Kullar Review: Kullar (2016) performed a literature review on the use of CP specifically for MRSA and concluded through analysis of 15 key studies there was little data to support use. The authors wrote that the use of CP to stop the spread of infection in epidemic outbreaks has been well documented, including MRSA. However, benefits from the use of CP in non-epidemic conditions are much less clear. Additionally, CP are often used as part of a bundle of interventions and it is very difficult to separate out the benefit of using CP versus other interventions such as increased use of alcohol hand rubs or decolonization via CHG patient bathing. However, there is also a risk of CP negatively impacting care. While studies have found differing results, Dashiell-Earp (2014) performed a trial measuring the time medical interns spent with patients on CP with the trial structured to minimize observer bias and found interns spent 6.9 min per day with non-isolated patients and 5.2 min per day with isolated patients.

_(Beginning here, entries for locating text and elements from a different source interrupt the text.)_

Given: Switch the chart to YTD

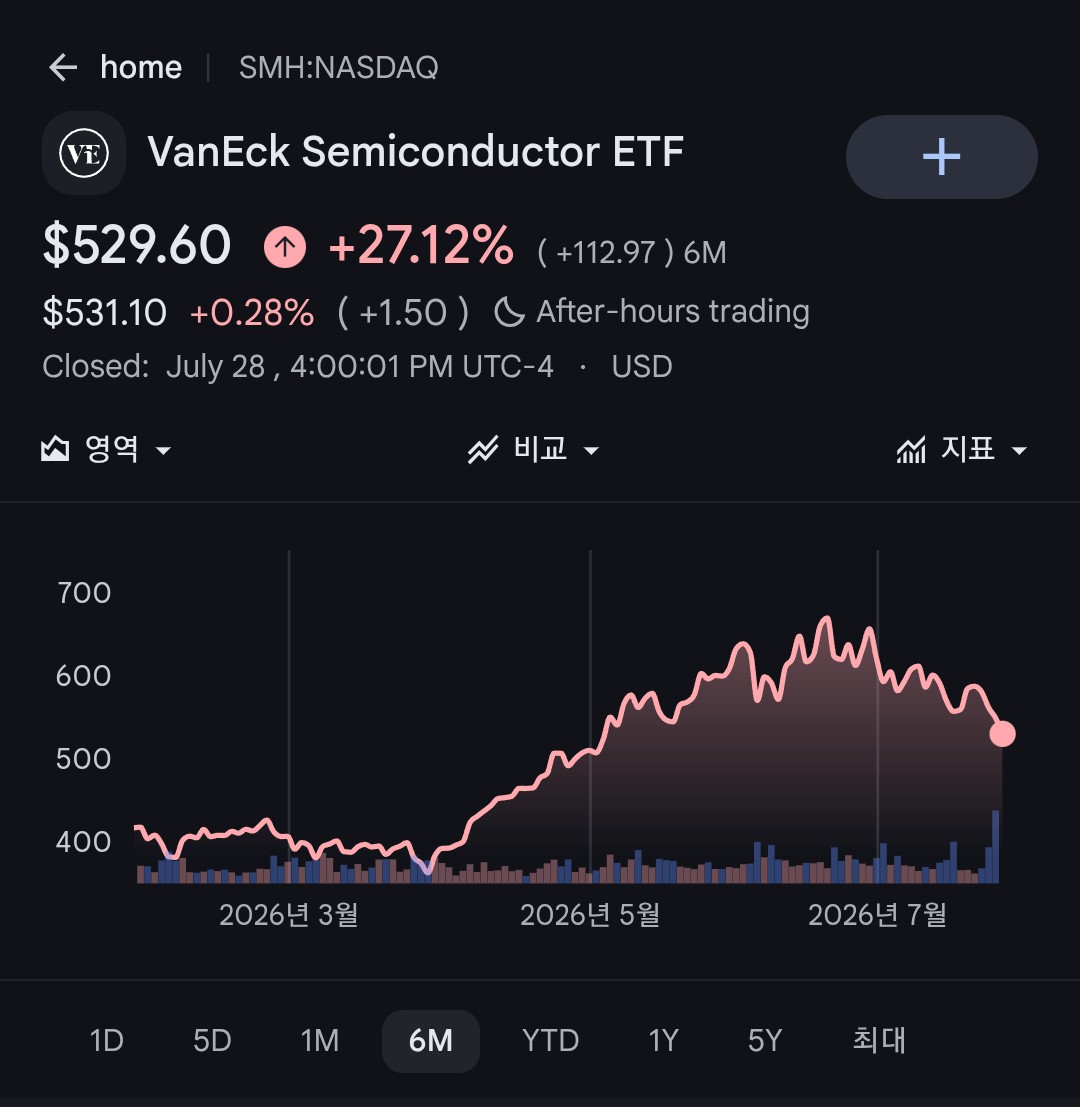Looking at the screenshot, I should pyautogui.click(x=551, y=1041).
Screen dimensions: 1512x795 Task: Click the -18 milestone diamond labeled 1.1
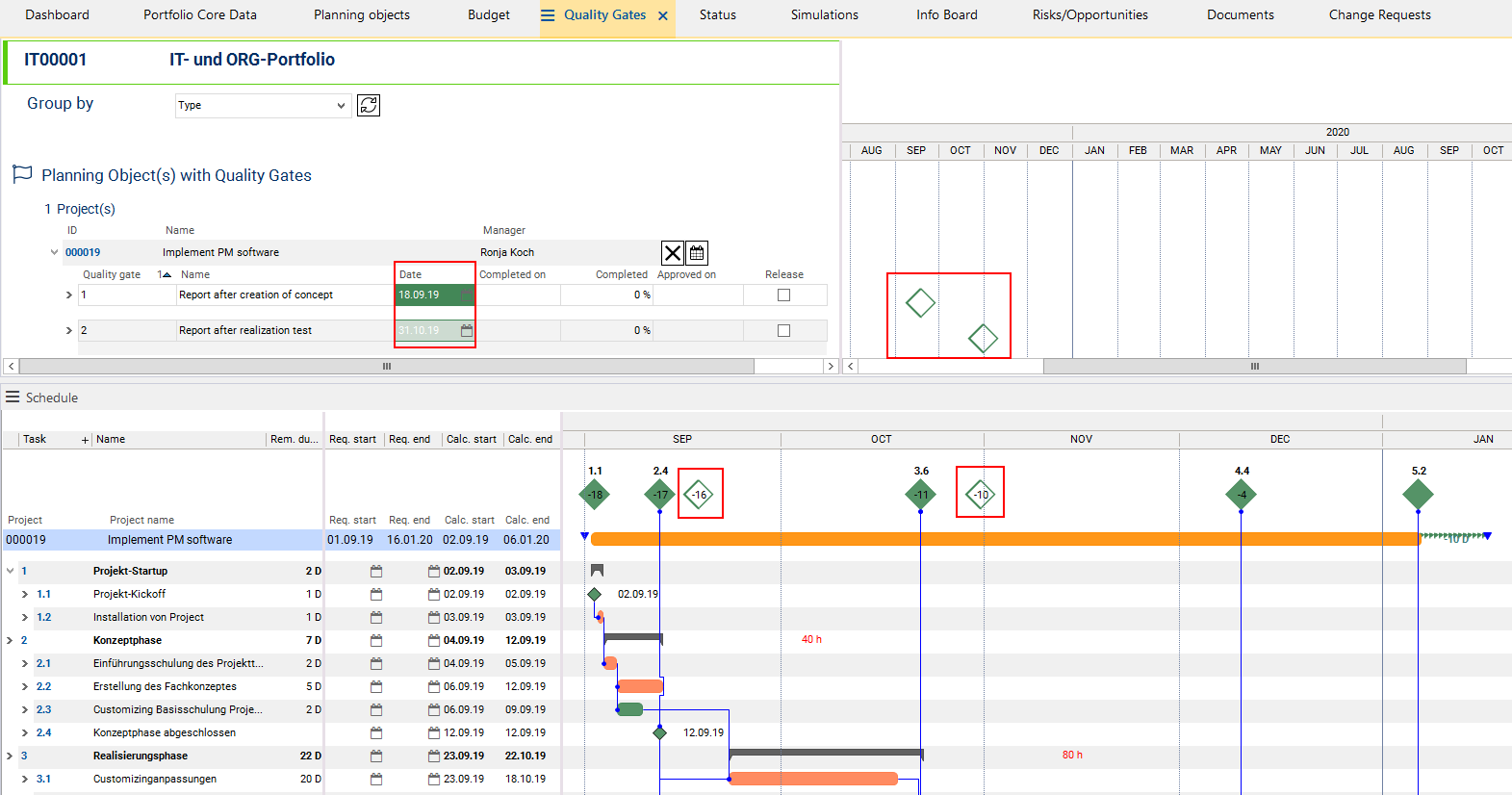point(595,495)
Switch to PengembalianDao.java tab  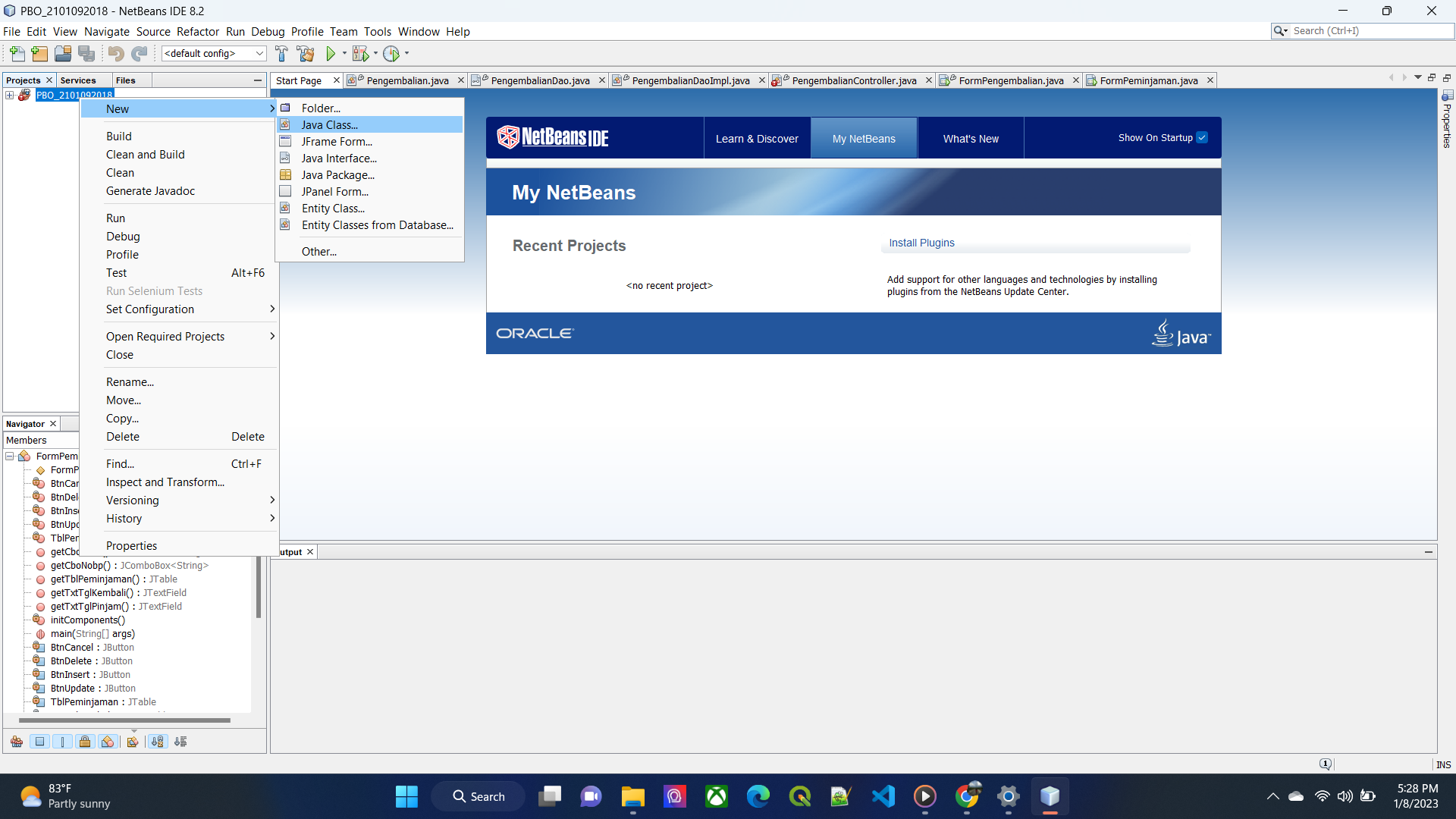[x=540, y=80]
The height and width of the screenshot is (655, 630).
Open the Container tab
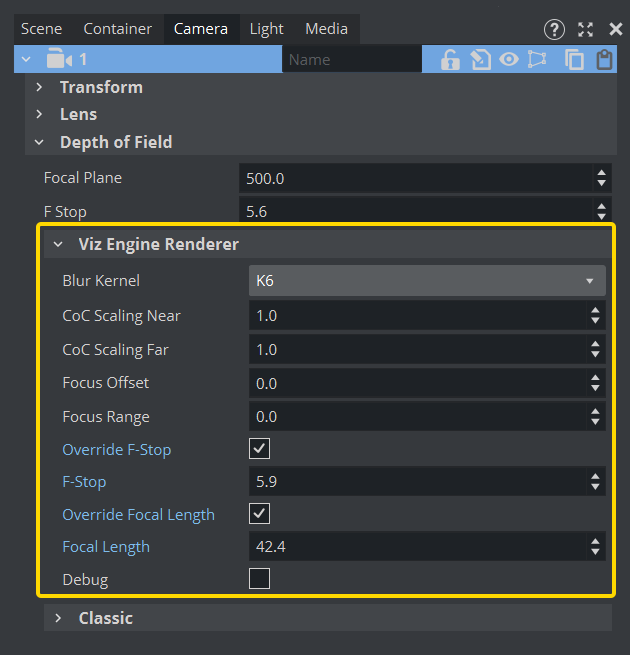(118, 29)
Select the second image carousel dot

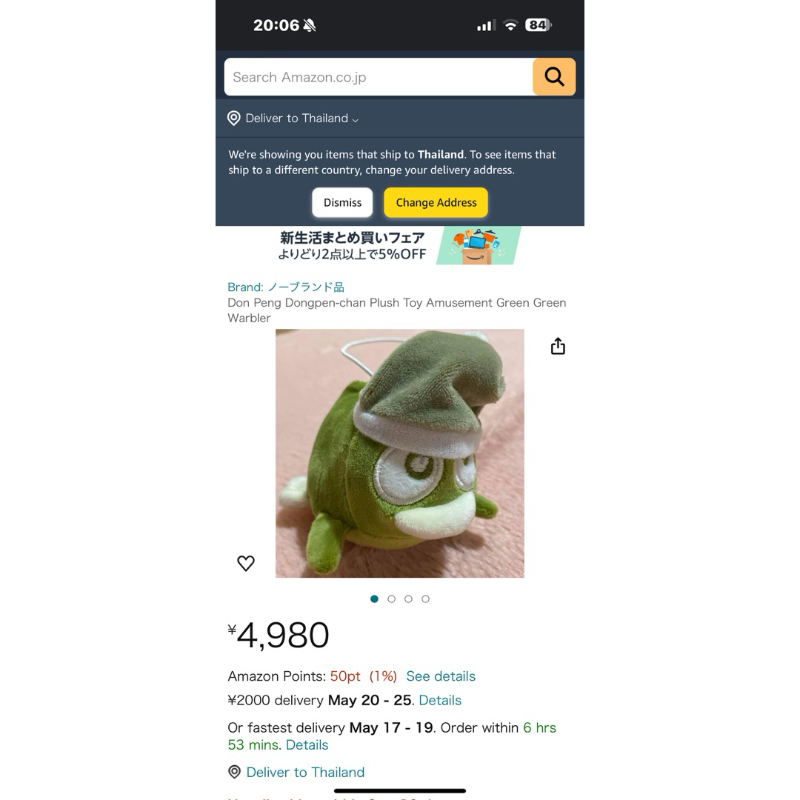point(391,599)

Kullar discusses that when studies are conducted looking at the impact of CP on infection rates, these studies need to assess and acknowledge that hand hygiene compliance, compliance with CP, percentage of patients on CP and the level of knowledge about when to use standard precautions all are important factors. Typically, studies do not consider all these factors or analyze them as confounders in the studies. Active surveillance, improved housekeeping and antimicrobial stewardship may also play a role and should also be assessed for their impact on MRSA rates.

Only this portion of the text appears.